知的障害児福祉の創始者「石井亮一」

2017年1月1日 筆記試験対策 google  0

知的障害児福祉の創始者「石井亮一」

日本初の知的障碍児福祉施設滝乃川学園と石井亮一

明治20年代、富国強兵がスローガンとして軍国主義が盛んになっていたころ、知的障碍者の地位は低く、人権も保障されていない時代でした。そんな中で、私財の一切を投じ、知的障碍児福祉に人生を捧げたのが、石井亮一です。

 
 

石井亮一の生い立ち

慶応3年、佐賀藩士の六男として生まれた石井亮一。大隈重信と親しかったという父は、健康上の理由で歴史の表舞台に出ることはありませんでしたが、明治政府司法官への登用の打診もあったといいます。
 
石井亮一は科学者を志し学びを進めましたが、東京大学工学部を体格不良で不合格になってしまいます。科学者の道をあきらめがたく、アメリカ留学を目指し立教大学へ進学。卒業時に留学のための健康診断を受けますが、また体格上の理由で不合格になります。
 
立教大学在学中に学長のウィリアムズ主教の影響でキリスト教徒となった石井亮一は、学長の勧めで立教女学校の教頭となり、教育者の道を歩むことになります。

 
 

濃尾地震から始まりった孤児院事業、知的障碍者支援施設への変遷

立教女学校の教頭の職にあった石井亮一が、濃尾地震で孤児になった女児たちが、悪徳業者により売春などをさせられていると聞いたのは1891年の震災発生直後のことです。

 
この事実に憤慨した石井亮一は、私財を投じて女児たち21名をすぐに保護し、孤児院を作ります。
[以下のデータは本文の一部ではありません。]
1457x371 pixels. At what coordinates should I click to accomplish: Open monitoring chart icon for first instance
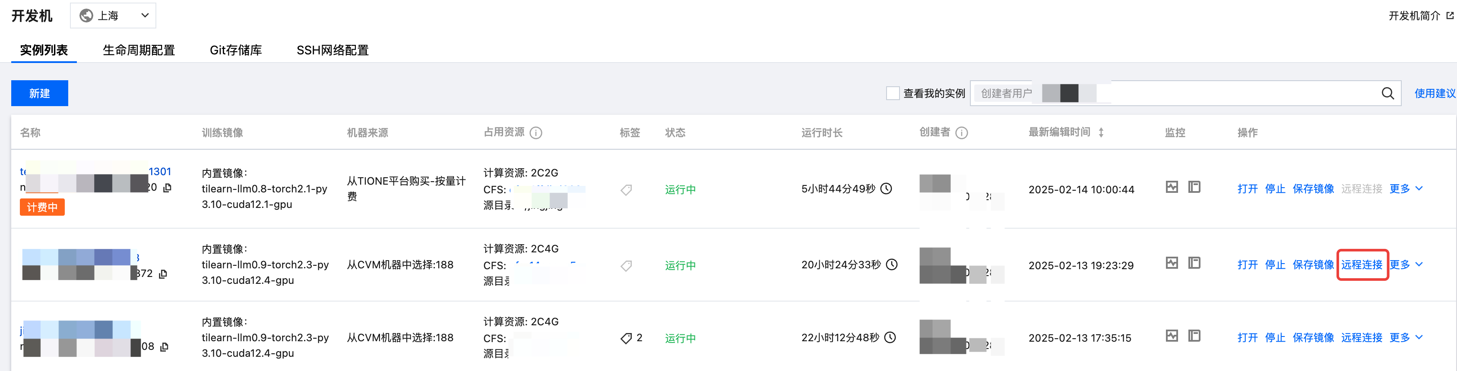tap(1171, 187)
その時石井亮一は若干24歳でした。この孤児院は聖三一孤女学院と名付けられました。その生徒の中に、知的な発達がくれた女児が2人いました。この2人に興味を抱いた石井亮一は渡米し、知的障碍者に向けた教育法をセガンの未亡人から学びます。

 
また、アメリカ各地の施設を視察しました。そして帰国後、聖三一孤女学院を滝乃川学園と改称し、知的障碍者施設として運営していくことに心を決めます。名称は、施設のあった東京都北区滝野川の住所に由来しています。

 
 

妻筆子との出会い

女子教育者として頭角を現していた渡辺筆子。男爵渡辺清の長女で、この時代に欧州への留学も経験しており教育者としての職に就いていました。

 
筆子は官吏との間に3人の娘がいましたが、2人は病死、1人は知的障害を持っていました。さらに夫も病死しています。筆子が教職に就いていた女学校に石井亮一が招かれたことにより出会います。

 
石井亮一の滝乃川学園に娘を預けた筆子は、同じクリスチャンである石井亮一との関係を深め、結婚に至ります。その後、夫婦二人三脚で滝乃川学園の運営に力を尽くしました。